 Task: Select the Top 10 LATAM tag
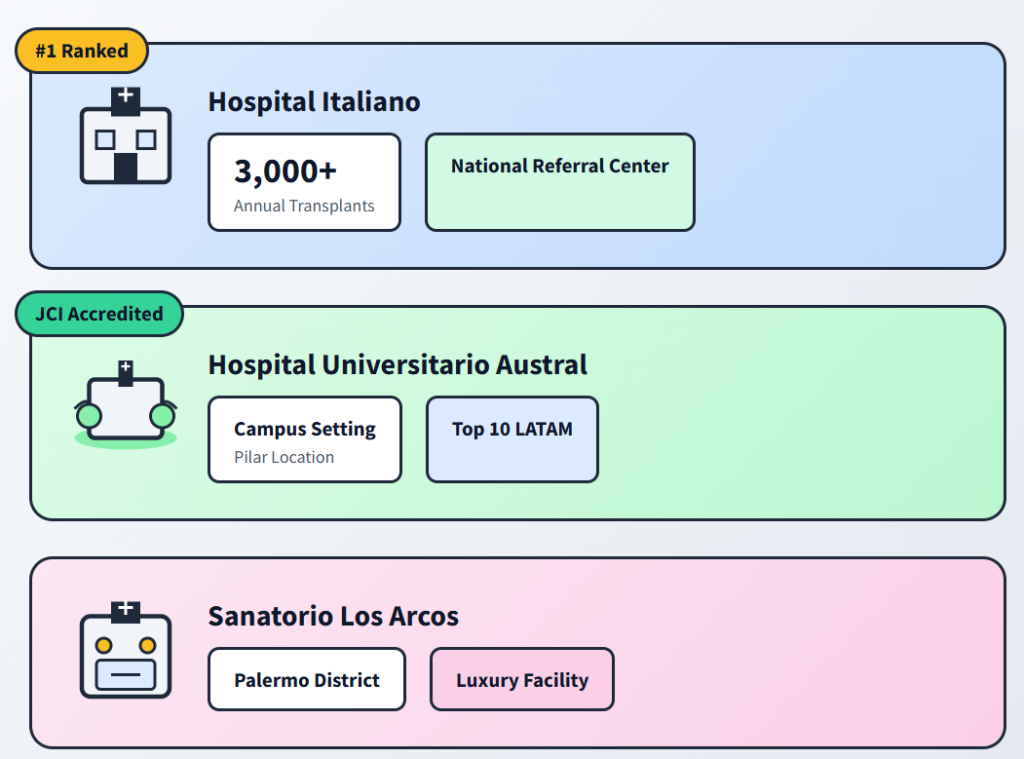click(512, 440)
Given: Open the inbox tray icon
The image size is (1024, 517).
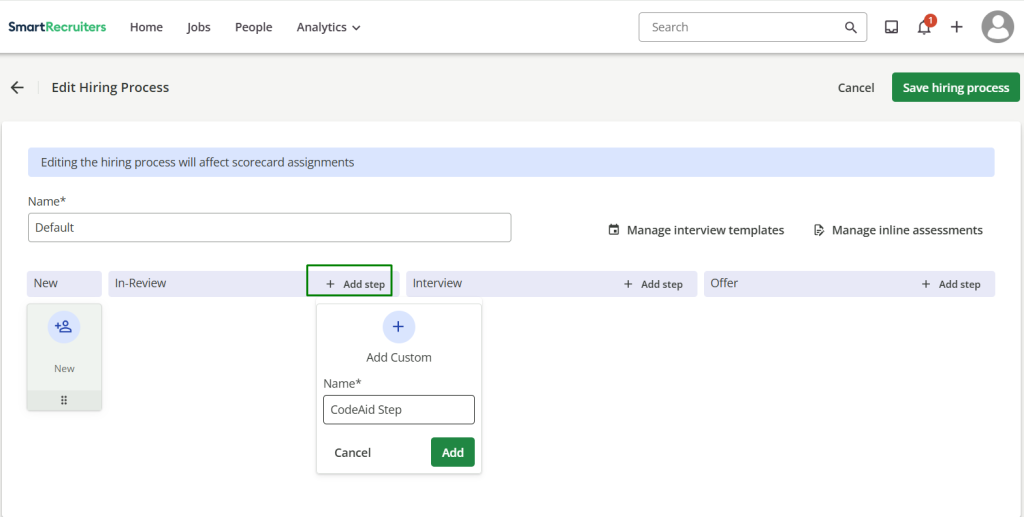Looking at the screenshot, I should pos(891,27).
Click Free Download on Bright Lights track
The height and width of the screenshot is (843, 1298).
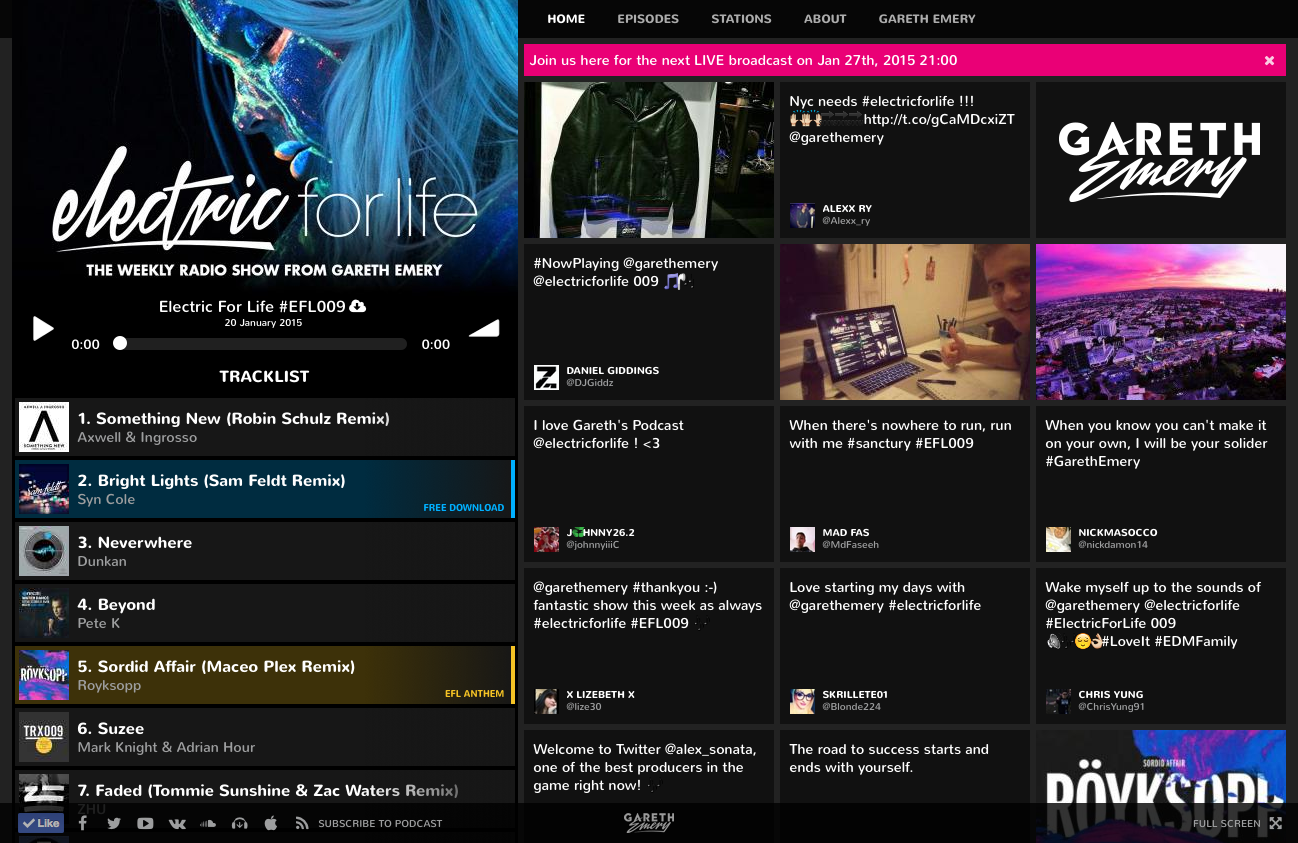463,507
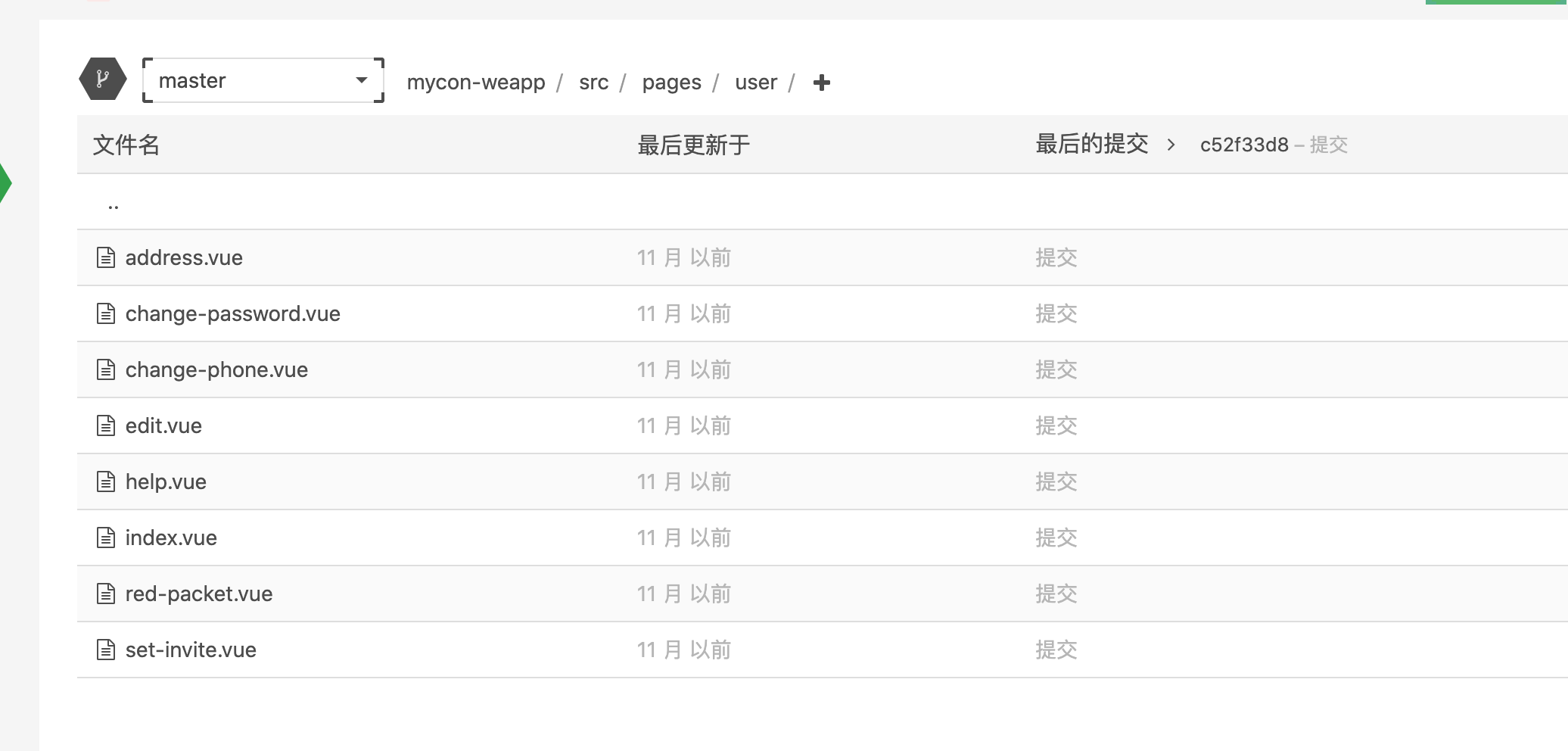
Task: Click the file icon beside address.vue
Action: 106,257
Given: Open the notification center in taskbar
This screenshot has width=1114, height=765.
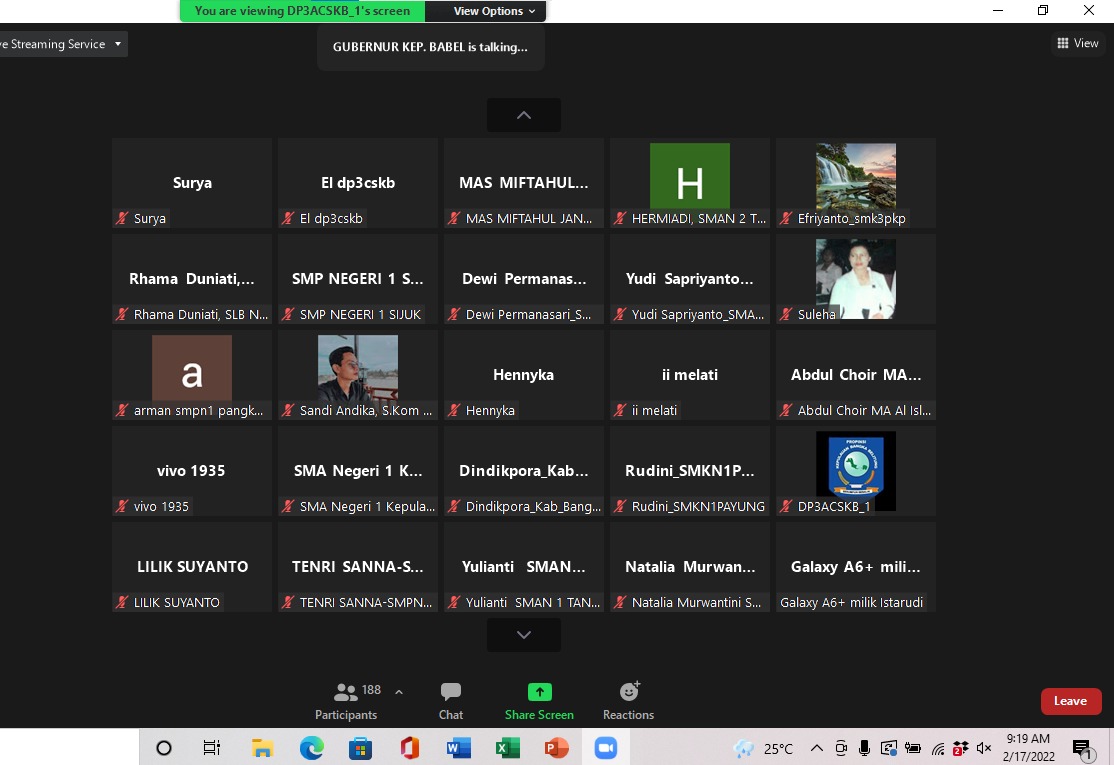Looking at the screenshot, I should pos(1081,748).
^^^^
**Exercise:** Pictures excluded, copy exactly the lines running from the one with "Given: Open the inbox tray icon" through the last line of the material.

**Completed task:**
Given: Open the inbox tray icon
The image size is (1024, 517).
Looking at the screenshot, I should pos(891,27).
Click Free Download on Bright Lights track
The height and width of the screenshot is (843, 1298).
463,507
Task: Click the file icon beside address.vue
Action: 106,257
Given: Open the notification center in taskbar
This screenshot has width=1114, height=765.
Looking at the screenshot, I should pos(1081,748).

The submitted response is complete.